:: EXTRACTED DATA ::
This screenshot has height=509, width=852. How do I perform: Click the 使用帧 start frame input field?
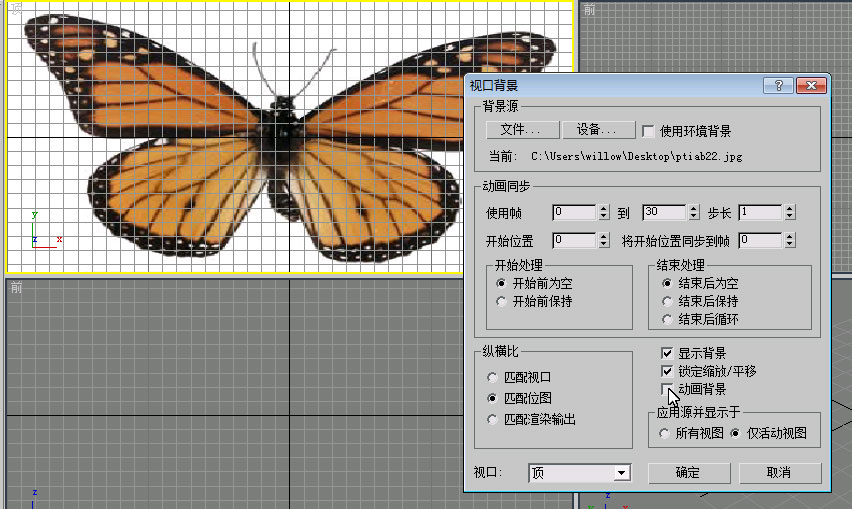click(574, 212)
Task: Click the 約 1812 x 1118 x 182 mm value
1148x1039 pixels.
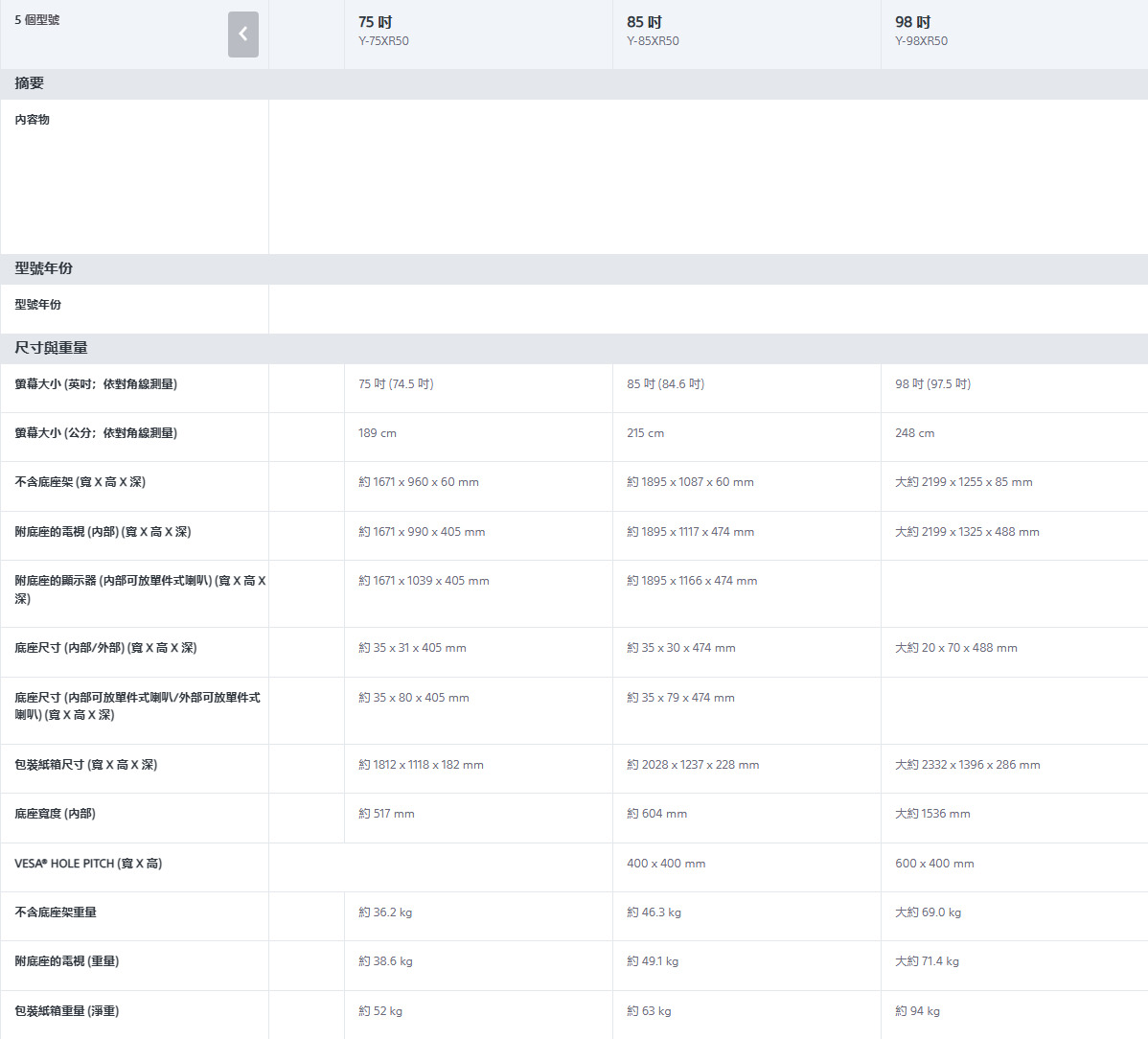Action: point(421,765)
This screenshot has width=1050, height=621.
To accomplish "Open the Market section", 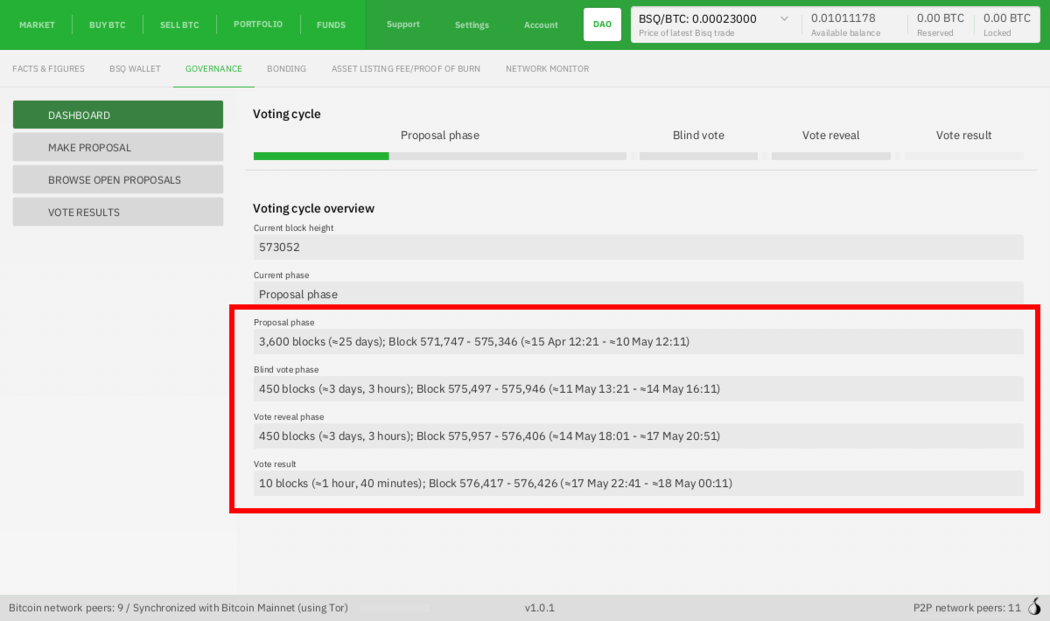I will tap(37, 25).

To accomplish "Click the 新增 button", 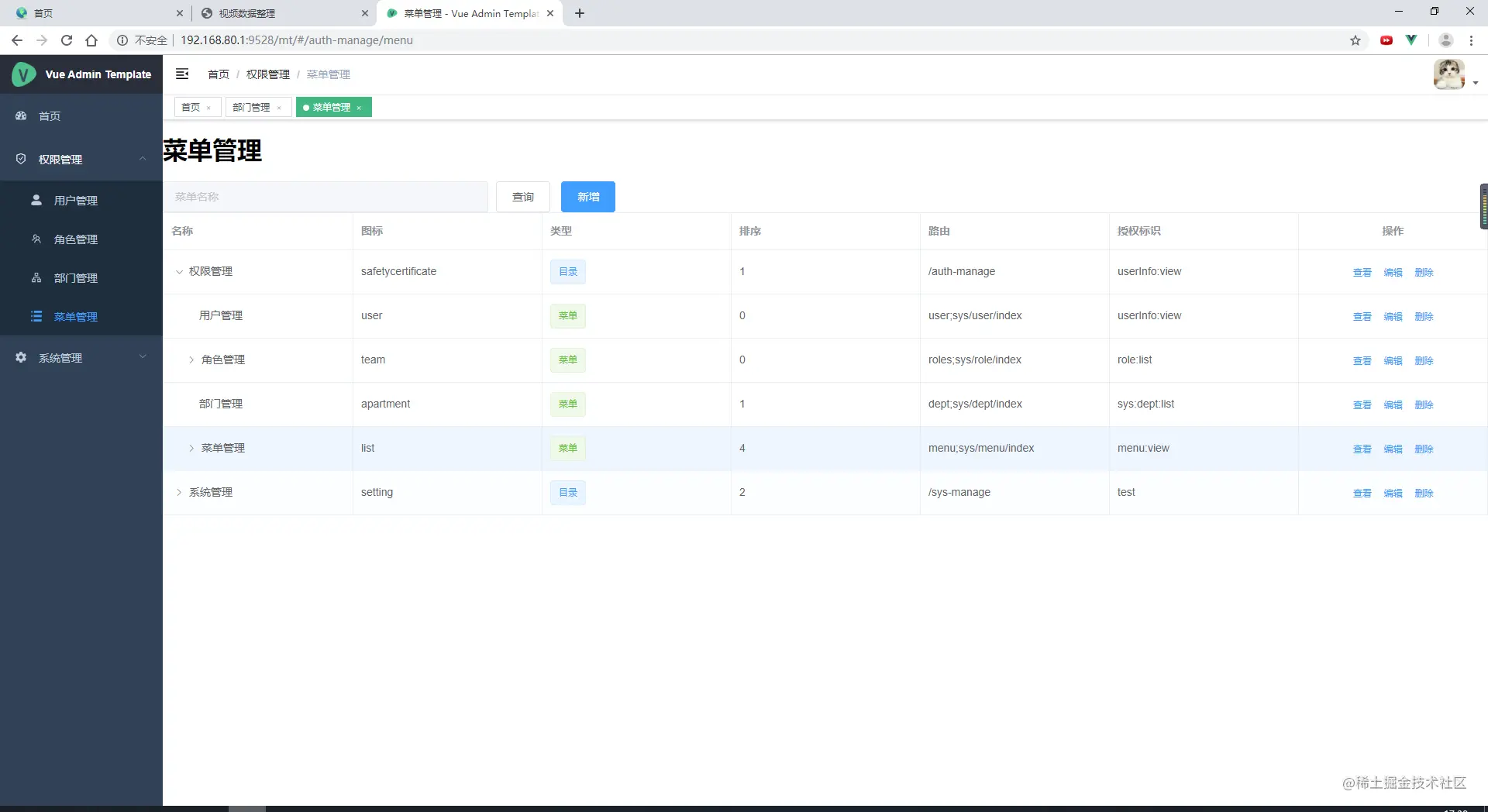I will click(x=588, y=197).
:::
EXERCISE DESCRIPTION
Skip every picture and return the lines above from the top through the one that contains "This screenshot has width=1050, height=621.".

RESPONSE TO THIS TASK
This screenshot has height=509, width=852. How do I perform: Click the 使用帧 start frame input field?
click(574, 212)
Task: Click the 約 1812 x 1118 x 182 mm value
1148x1039 pixels.
Action: point(421,765)
This screenshot has width=1050, height=621.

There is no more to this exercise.